• What is expected
Copy the rows below word for word, starting at the line that contains "Given: View details of SN74HC165N row" and ending at the line that contains "[x=190, y=118]", both included.

• Given information
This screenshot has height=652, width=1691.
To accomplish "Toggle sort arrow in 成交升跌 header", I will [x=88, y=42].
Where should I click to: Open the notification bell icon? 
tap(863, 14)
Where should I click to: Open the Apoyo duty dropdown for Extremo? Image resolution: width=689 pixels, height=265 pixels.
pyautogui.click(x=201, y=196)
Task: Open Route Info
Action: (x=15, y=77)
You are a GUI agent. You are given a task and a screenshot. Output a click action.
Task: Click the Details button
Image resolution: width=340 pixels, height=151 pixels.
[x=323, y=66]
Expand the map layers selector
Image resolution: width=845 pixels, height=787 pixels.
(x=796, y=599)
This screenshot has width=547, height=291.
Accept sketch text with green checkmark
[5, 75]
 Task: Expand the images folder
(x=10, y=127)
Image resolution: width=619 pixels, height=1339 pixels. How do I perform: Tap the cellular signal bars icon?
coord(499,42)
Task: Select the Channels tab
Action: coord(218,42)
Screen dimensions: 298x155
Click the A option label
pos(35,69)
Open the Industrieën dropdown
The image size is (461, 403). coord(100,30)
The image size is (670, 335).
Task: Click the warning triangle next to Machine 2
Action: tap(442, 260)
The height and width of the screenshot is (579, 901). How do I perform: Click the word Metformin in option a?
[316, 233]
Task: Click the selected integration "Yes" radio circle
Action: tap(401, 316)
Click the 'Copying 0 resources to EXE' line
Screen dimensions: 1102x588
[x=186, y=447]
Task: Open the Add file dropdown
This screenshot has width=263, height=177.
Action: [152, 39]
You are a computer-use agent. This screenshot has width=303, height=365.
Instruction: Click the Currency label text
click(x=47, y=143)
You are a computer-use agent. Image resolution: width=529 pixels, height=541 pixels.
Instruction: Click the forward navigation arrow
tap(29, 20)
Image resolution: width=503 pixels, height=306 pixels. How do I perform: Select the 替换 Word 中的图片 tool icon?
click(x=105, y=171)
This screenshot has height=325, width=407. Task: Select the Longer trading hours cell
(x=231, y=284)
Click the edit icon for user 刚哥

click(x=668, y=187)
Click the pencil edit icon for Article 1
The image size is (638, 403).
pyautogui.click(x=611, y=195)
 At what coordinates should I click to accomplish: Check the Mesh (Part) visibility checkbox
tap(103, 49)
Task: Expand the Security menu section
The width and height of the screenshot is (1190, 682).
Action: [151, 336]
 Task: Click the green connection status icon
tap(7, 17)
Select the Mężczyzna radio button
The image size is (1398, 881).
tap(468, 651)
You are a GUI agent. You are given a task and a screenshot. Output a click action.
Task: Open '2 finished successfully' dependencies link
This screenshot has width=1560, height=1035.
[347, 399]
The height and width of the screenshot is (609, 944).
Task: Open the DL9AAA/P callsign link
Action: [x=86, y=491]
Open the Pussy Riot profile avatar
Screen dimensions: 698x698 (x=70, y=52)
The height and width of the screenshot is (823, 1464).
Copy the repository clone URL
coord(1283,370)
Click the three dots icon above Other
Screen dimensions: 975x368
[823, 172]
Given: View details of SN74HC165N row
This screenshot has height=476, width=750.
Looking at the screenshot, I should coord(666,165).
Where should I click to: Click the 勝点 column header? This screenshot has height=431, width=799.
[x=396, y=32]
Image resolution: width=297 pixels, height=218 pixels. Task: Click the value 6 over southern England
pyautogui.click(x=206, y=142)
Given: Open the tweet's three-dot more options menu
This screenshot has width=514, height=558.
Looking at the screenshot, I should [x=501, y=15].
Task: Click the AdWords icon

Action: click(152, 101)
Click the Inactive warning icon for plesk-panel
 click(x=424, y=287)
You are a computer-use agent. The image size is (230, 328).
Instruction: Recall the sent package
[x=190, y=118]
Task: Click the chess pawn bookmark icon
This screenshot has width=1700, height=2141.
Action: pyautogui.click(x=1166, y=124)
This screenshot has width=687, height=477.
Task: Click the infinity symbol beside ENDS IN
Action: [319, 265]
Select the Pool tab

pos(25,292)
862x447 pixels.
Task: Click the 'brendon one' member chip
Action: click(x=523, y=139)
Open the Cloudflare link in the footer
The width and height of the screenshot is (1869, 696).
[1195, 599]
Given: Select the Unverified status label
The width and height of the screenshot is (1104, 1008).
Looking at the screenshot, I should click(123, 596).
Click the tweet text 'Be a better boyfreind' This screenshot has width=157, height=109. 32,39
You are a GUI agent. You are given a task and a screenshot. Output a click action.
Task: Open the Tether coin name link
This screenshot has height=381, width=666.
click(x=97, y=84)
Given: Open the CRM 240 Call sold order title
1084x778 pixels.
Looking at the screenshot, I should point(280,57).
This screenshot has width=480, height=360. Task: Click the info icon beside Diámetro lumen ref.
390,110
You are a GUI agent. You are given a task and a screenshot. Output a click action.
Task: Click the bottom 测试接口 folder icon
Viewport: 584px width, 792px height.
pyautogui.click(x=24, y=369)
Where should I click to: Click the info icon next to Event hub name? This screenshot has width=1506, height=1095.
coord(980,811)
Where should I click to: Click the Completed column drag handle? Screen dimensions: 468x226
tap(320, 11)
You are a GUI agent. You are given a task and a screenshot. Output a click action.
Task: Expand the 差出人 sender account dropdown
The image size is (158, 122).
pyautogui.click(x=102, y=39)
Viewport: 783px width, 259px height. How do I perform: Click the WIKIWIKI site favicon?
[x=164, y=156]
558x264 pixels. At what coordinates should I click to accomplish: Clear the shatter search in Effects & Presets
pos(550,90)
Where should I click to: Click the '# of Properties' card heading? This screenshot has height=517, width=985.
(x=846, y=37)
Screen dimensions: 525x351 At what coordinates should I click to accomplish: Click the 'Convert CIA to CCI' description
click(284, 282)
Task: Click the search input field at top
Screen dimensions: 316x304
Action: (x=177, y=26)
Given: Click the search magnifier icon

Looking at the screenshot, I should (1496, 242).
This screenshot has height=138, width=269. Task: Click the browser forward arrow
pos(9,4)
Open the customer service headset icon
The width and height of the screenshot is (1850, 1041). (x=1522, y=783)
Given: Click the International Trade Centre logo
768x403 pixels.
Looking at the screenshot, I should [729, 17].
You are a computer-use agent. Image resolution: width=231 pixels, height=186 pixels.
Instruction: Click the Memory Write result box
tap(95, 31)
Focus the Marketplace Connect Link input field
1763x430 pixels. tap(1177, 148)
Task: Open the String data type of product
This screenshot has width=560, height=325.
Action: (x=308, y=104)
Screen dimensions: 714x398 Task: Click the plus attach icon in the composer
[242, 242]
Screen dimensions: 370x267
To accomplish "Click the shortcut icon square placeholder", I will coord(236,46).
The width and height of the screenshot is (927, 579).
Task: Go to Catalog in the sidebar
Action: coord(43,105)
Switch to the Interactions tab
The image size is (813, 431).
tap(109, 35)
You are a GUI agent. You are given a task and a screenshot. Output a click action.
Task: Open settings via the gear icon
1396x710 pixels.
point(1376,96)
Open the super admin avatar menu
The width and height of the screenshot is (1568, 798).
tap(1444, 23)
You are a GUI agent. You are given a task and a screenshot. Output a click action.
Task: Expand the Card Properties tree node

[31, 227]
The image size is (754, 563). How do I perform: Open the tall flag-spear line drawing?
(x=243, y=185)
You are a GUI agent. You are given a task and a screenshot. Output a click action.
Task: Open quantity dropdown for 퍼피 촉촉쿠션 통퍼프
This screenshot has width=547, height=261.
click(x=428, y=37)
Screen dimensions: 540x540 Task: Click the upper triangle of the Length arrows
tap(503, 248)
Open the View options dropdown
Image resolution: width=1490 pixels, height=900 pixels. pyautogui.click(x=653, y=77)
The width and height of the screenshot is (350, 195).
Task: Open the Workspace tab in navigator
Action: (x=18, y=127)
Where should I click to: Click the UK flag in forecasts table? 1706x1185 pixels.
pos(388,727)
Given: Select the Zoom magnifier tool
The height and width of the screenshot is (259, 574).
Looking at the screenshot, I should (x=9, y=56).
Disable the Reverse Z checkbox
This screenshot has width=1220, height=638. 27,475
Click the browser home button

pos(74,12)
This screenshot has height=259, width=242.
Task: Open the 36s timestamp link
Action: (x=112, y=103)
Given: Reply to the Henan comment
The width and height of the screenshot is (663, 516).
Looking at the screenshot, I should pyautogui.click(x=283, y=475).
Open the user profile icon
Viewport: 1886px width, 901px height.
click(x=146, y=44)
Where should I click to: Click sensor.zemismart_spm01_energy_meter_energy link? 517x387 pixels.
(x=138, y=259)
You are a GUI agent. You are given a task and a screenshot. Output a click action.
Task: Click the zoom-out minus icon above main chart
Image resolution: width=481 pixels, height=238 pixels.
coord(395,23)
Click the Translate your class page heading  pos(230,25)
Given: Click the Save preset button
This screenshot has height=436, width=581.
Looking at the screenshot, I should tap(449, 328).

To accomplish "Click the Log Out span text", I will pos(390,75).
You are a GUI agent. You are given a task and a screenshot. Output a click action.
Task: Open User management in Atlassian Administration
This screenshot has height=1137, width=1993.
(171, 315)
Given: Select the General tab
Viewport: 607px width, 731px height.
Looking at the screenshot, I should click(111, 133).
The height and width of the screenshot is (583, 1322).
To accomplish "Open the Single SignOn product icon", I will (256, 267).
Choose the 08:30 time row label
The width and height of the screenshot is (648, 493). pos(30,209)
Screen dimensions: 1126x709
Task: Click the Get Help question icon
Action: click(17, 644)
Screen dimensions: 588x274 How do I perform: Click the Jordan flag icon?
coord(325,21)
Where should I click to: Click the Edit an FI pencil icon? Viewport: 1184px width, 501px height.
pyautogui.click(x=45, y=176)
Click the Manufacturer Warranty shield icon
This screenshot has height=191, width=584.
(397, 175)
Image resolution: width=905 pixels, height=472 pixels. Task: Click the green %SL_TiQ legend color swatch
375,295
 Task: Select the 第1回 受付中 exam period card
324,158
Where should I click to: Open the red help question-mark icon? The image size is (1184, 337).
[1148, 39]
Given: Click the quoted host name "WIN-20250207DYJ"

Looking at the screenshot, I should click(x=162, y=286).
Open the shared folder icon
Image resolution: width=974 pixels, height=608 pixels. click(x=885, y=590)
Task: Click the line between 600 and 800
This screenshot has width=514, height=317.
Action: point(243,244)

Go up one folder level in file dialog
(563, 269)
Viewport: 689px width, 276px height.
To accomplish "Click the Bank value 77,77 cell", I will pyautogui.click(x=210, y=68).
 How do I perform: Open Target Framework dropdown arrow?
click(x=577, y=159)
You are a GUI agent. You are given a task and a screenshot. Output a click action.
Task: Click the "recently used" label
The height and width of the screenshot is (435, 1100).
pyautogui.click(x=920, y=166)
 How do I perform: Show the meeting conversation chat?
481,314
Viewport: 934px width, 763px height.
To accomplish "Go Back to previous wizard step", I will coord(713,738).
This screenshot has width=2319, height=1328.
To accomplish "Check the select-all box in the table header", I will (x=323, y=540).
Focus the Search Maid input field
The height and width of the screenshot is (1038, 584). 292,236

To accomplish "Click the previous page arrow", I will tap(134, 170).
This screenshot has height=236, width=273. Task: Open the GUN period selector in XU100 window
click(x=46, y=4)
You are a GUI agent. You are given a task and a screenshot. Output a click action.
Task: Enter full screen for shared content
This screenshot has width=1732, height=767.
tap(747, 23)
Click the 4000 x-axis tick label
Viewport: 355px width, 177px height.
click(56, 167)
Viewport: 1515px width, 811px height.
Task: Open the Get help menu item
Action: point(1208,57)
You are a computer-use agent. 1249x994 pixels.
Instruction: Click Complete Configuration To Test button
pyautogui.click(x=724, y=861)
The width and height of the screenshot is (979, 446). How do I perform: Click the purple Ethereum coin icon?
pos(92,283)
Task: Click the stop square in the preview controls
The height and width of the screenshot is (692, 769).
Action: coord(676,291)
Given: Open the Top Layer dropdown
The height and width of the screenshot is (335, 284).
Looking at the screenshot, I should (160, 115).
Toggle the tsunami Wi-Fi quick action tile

• Written answer
Given: View details of SN74HC165N row
This screenshot has height=476, width=750.
Looking at the screenshot, I should coord(666,165).
Where should I click to: Click the 勝点 column header? This screenshot has height=431, width=799.
[x=396, y=32]
Image resolution: width=297 pixels, height=218 pixels. Task: Click the value 6 over southern England
pyautogui.click(x=206, y=142)
Given: Open the tweet's three-dot more options menu
This screenshot has width=514, height=558.
Looking at the screenshot, I should [x=501, y=15].
Task: Click the AdWords icon

Action: click(152, 101)
Click the Inactive warning icon for plesk-panel
 click(x=424, y=287)
You are a computer-use agent. The image size is (230, 328).
Instruction: Recall the sent package
[x=190, y=118]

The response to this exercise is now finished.